経営共創基盤の冨山和彦グループ会長は米国の大学院について「今は存在しない仮説を立て、検証して一般的通用性を証明する。米国でPh・Dを取るまでの知的訓練は破壊的イノベーションそのもの」と強調する。
大学教育が普及し、教育水準が高い――。そんなニッポン像は幻想で、先進国の中では「低学歴国」となりつつある。

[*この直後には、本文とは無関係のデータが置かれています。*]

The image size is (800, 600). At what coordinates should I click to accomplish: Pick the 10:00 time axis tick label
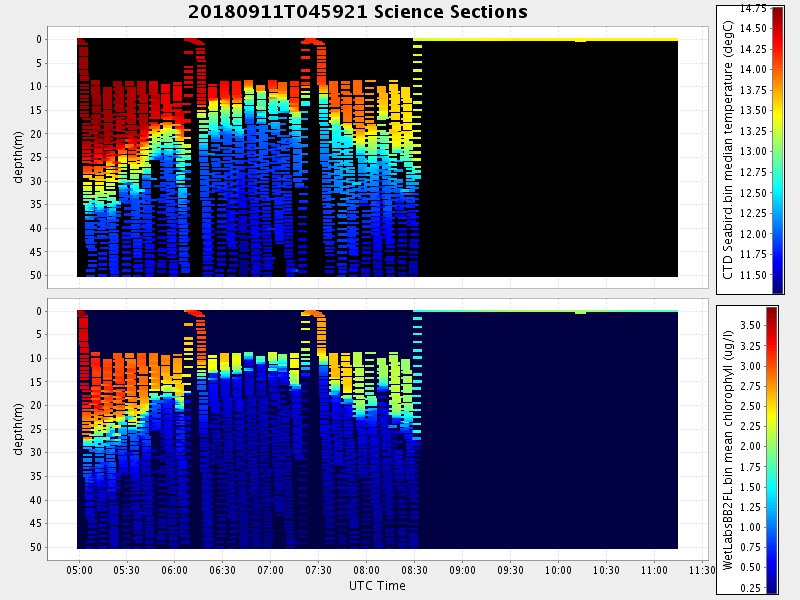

日本の学校選びでは進学実績に重きを置かれることが多いですが、
有名高校や有名大学がその対象となりがちである一方、
大学院への進学については必ずしもそうではない、どころか、
むしろ避けられている印象すらあります。
私立小中高に勤務される皆様のご認識はいかがでしょうか。
根っこには大学院への評価の低さがある。どの大学に合格したかが企業の採用基準になる社会では、学びは学部に入った時点で終わり。研究を志す学生だけが集う大学院の魅力が高まるはずはなかった。過剰な学歴批判や、学問より社会経験を重視する一種の「反知性主義」も大学院軽視の岩盤を強固にした。
博士号取得者の数が少なく、減少傾向であること。
さらに米国での博士号取得者も、
2007年には276人いたのが2017年には117人に減少。
注目度の高い科学論文数の国際順位は、
1990年代前半まで世界3位だったのが2018年は10位。
同じ平成の30年間に産業競争力も低落。
記事では「イノベーションの担い手を育てる仕組みの弱さが
産学の地盤沈下を招いた」と厳しく指摘しています。
フリーマーケットアプリ大手のメルカリは、
今年から国内の大学院博士課程に社員を送り出します。
研究職の社員以外も対象とし、原則3年間の学費を支給するほか、
時短勤務や休職を認め、仕事と研究の両立に道をひらくとのこと。
そのような企業の動きも大切ですが、
その根底にある価値観を変えていくことがより重要な気がします。
貴校園で目指すべき「高学歴」とは何でしょうか。
目標を変えれば、自然と方法は変わっていくことでしょう。
あるべき姿に向けて、この国が変わっていくことを期待したいと思います。